10,20 concaveconvex structure be formed the different degree of depth or height change simultaneously.

Capacitance structure of the present invention also can comprise two-layer above electrode layer.Fig. 4 a shows the fourth embodiment of the present invention, and it sequentially comprises the first electrode layer 10, the first dielectric layer 15, the second electrode lay 20, the second dielectric layer 25 and third electrode layer 30.In the present embodiment, the first electrode layer 10, third electrode layer 30 are plane electrode, and the second electrode lay 20 in the middle of being positioned at then has concaveconvex structure.As shown in FIG., this capacitance structure can produce four kinds of basic electric capacity of C1～C4 at least, and has effect in parallel.Fig. 4 b shows the variation example of the 4th embodiment.Similarly, by height and the change in depth of the second electrode lay 20 concaveconvex structures, can produce more groups basic capacitance.

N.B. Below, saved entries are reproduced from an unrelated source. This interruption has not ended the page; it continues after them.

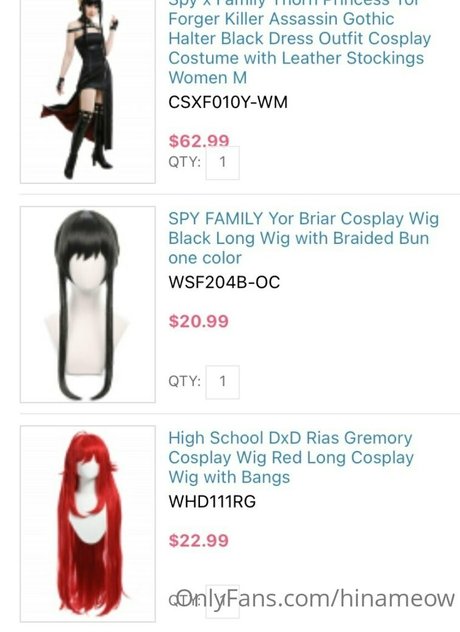460x632 pixels.
Task: Select the quantity box for the $20.99 wig
Action: point(223,382)
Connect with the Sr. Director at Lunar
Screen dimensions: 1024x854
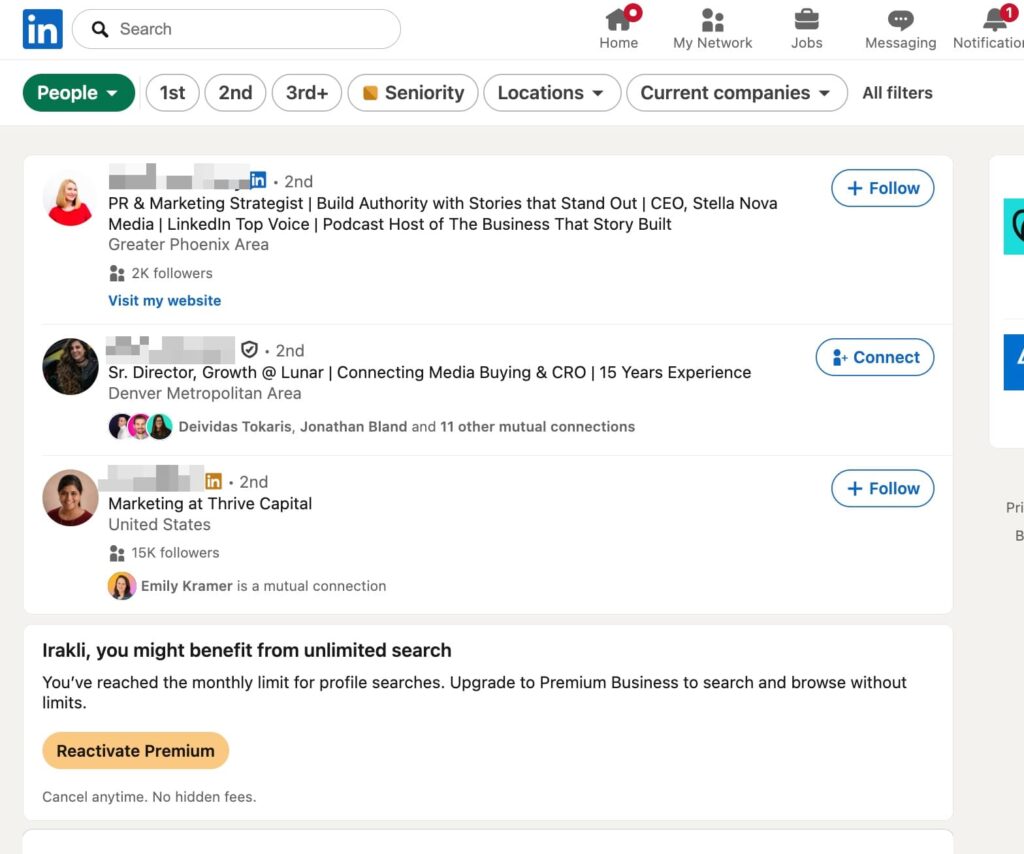coord(874,357)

Fig. 5 a shows the fifth embodiment of the present invention, and it also comprises

triple electrode layer

10,20,30 and two

dielectric layers

15,25 between electrode layer, but wherein the first electrode 10 and the second electrode 20 are all concaveconvex structure, and only having third electrode is the plane electrode layer.Have two kinds of capacitances of C2, C3 in the capacitance structure of Fig. 5 a between the second electrode 20 and the third electrode 30, the first dielectric layer 15 by thin thickness and homogeneous between the first electrode 10 and the second electrode lay 20 consists of large capacitance C1.Fig. 5 b shows the variation example of the 5th embodiment, by height and the change in depth of the second electrode lay 20 concaveconvex structures, produces more groups basic capacitance.

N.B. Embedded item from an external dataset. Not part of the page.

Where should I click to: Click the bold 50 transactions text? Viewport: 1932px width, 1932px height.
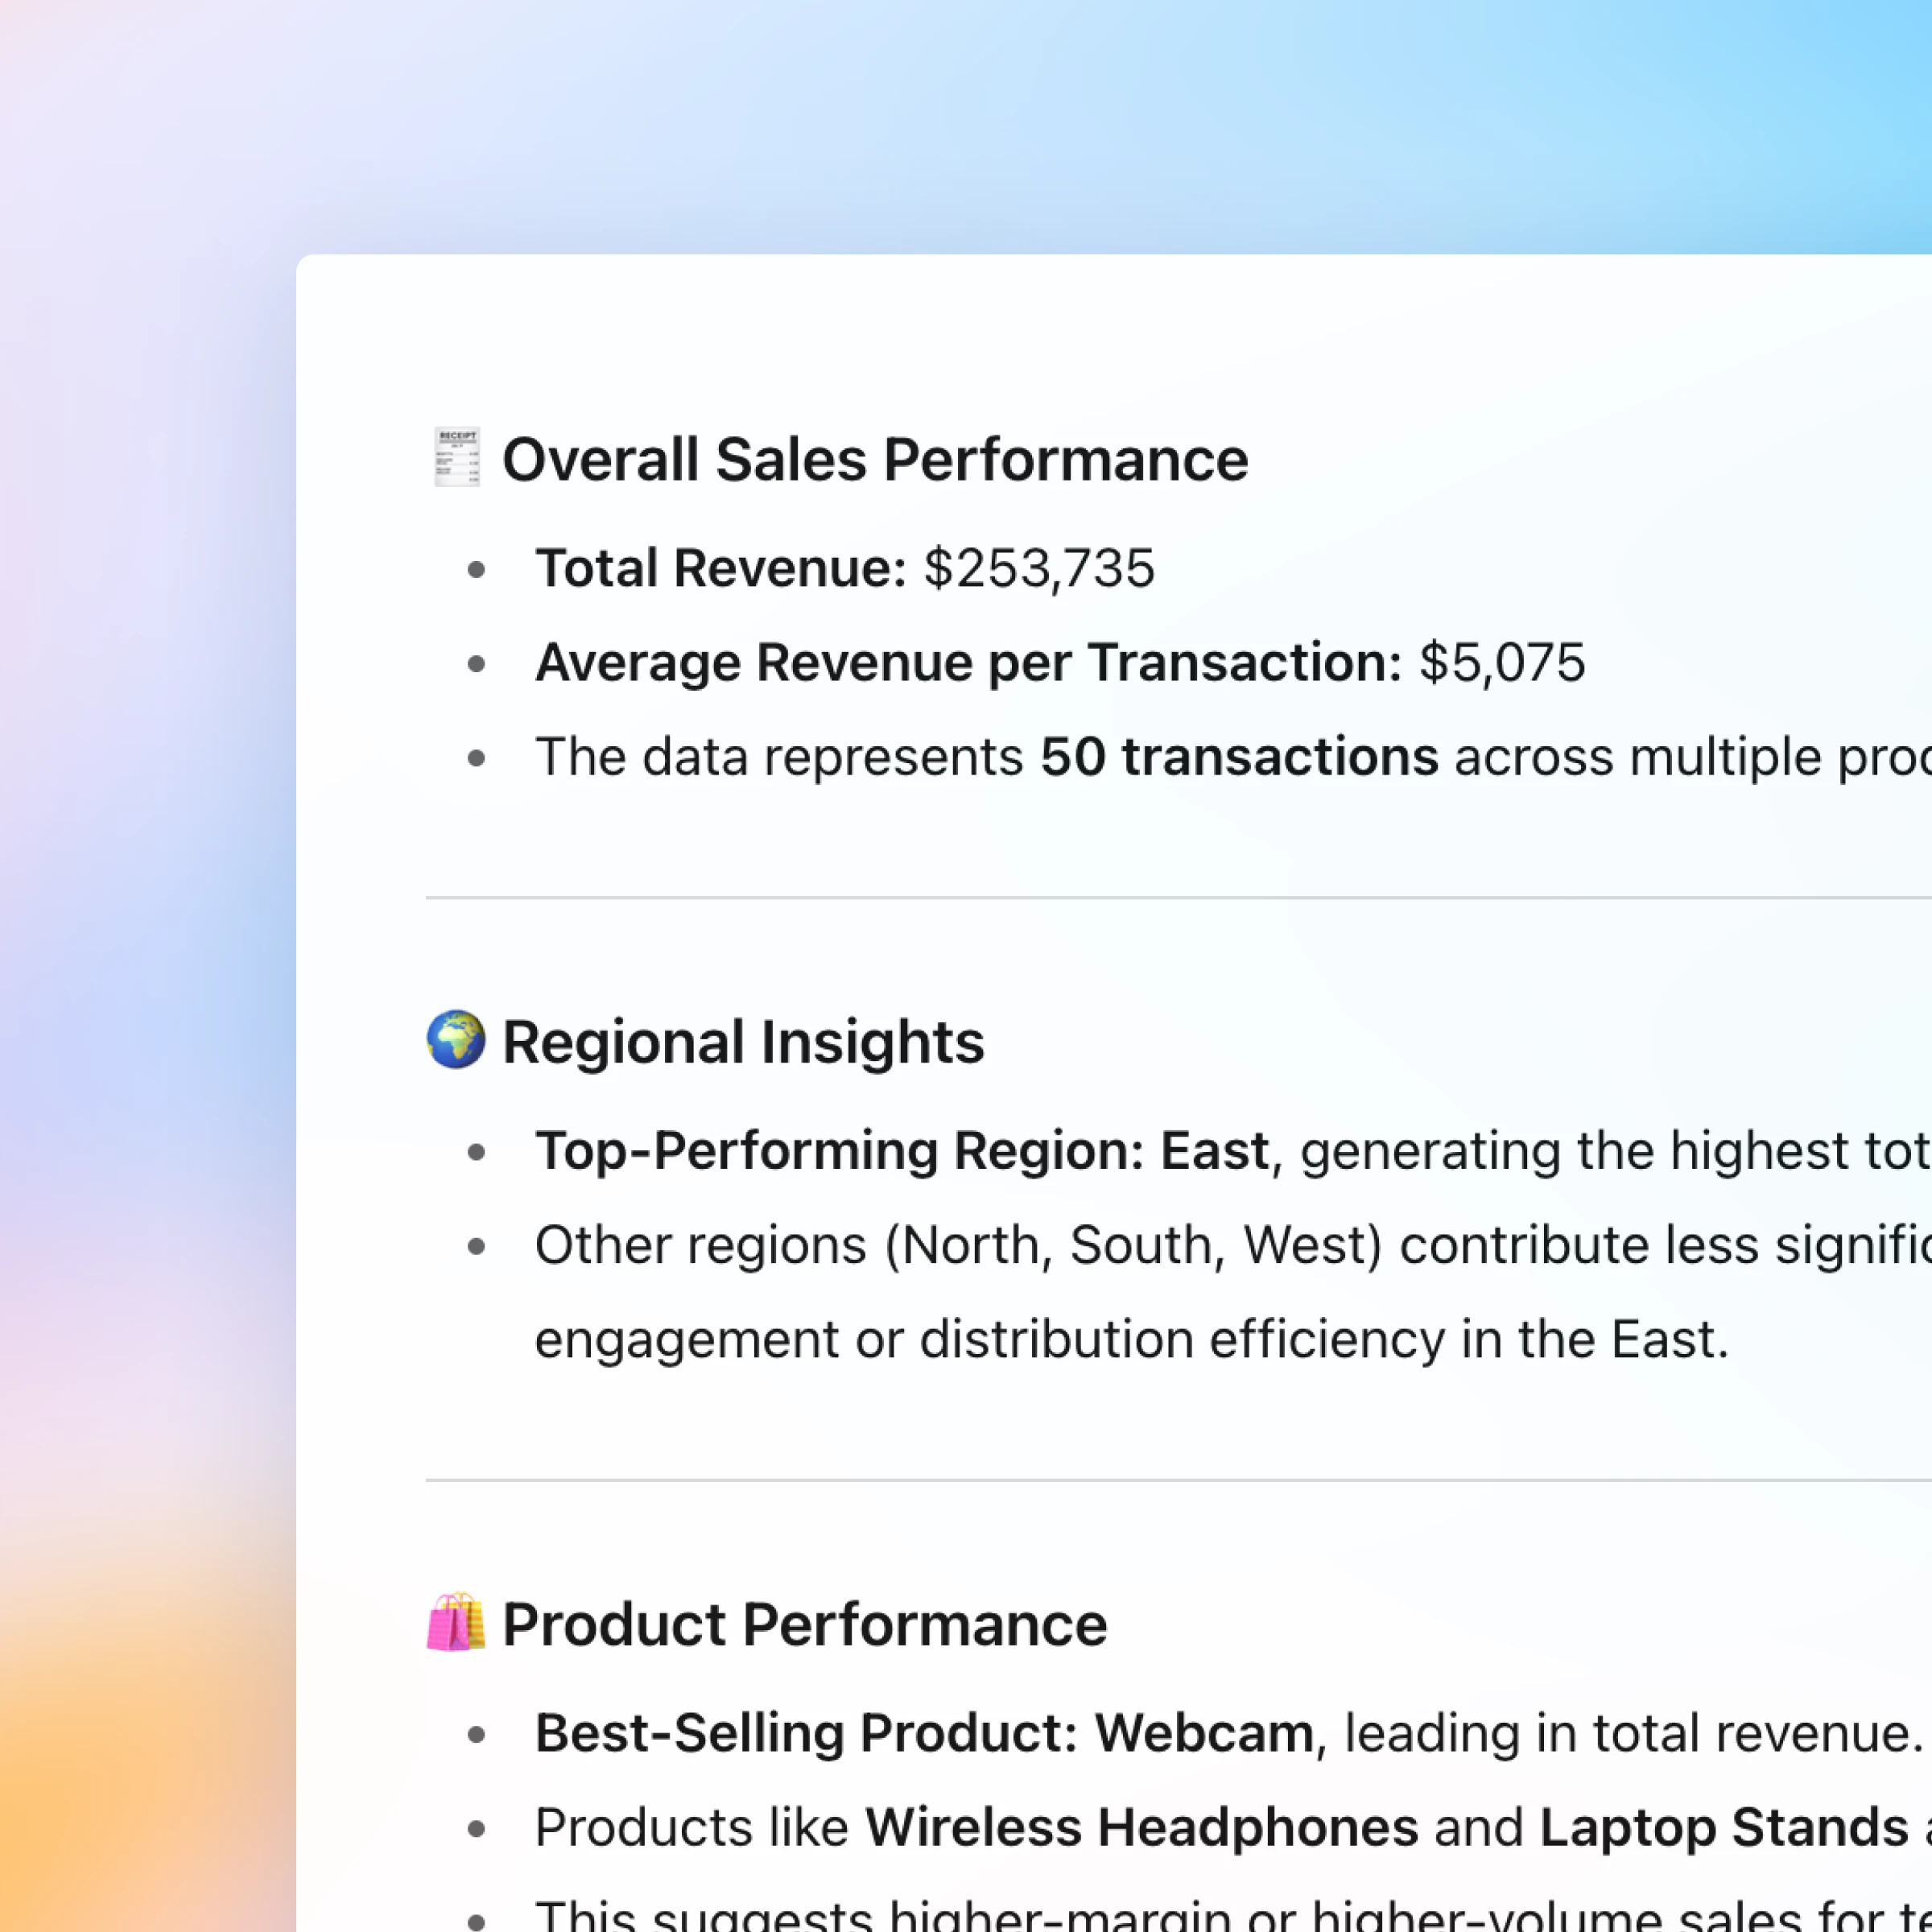coord(1239,756)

Fig. 6 a shows the sixth embodiment of the present invention, and wherein the first electrode layer 10 is plane electrode, and the second electrode lay 20 is all concaveconvex structure with the third electrode layer, and this capacitance structure has C1, C2, three kinds of capacitances of C3.Fig. 6 b shows the variation example of the 6th embodiment, wherein has five kinds of capacitances of C2～C6 between the first electrode layer 10 and the second electrode lay 20, has single large capacitance C1 between the second electrode lay 20 and the third electrode layer 30.Fig. 6 c show the 6th embodiment another change example, the difference of itself and Fig. 6 b is also to comprise between the second electrode lay 20 and the third electrode layer five kinds of capacitances.

Fig. 7 a shows the seventh embodiment of the present invention, and its first electrode layer 10 is plane electrode, and the second electrode lay 20 is all concaveconvex structure with third electrode layer 30, and be with the difference of the 6th embodiment: the concaveconvex structure of third electrode has smooth upper surface.Similarly, the second electrode lay 20 also can have the degree of depth and various variations highly with the concaveconvex structure of third electrode layer 30, shown in Fig. 7 b.

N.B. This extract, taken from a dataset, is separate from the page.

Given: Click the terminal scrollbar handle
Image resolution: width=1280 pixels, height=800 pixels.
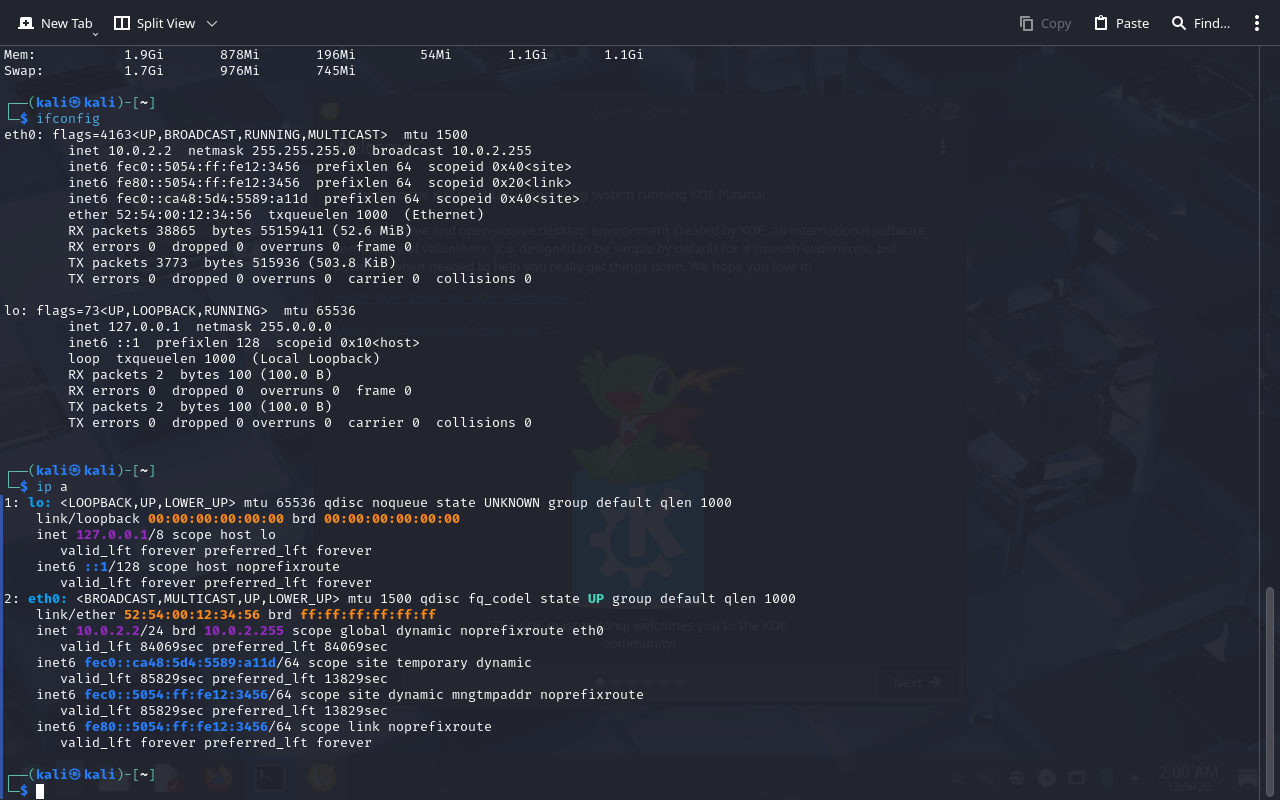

Capacitance structure of the present invention also can comprise the electrode layer more than three layers, shown in the 8th embodiment of Fig. 8 a, the 3rd dielectric layer 35 and the 4th electrode layer 40 also are set on third electrode layer 30, wherein the first, the

4th electrode layer

10,40 is plane electrode, and second,

third electrode layer

20,30 is concaveconvex structure.Similarly, the second electrode lay 20 also can have the degree of depth and various variations highly with the concaveconvex structure of third electrode layer 30, shown in Fig. 8 b.In other embodiments, also can make the first electrode layer 10, the 4th electrode layer form concaveconvex structure, will not illustrate one by one at this.

Fig. 9 a to Fig. 9 f shows the manufacture method of the capacitance structure of the embodiment of the invention.At first, please refer to Fig. 9 a, electrode layer 100 is provided, have dielectric layer 200 on it.In an embodiment, the structure shown in Fig. 9 a can be gum Copper Foil (Resin Coated Copper, RCC).Then with etching or preferably utilize the mode of mould pressing to form the recess 300 of dielectric layer 200 ', shown in Fig. 9 b.See through the mould pressing and form recess, can reach cheaply target, advantage is not need to see through to electroplate to plate out concavo-convex metal structure at the ground floor conductor, except saving cost, also can improve the compatibility of subsequent technique.Dielectric layer 200 ' has the recess 300 that angle theta is.Angle theta can be greater than about 90 degree.In other embodiments, angle theta is about 90 degree (not shown)s.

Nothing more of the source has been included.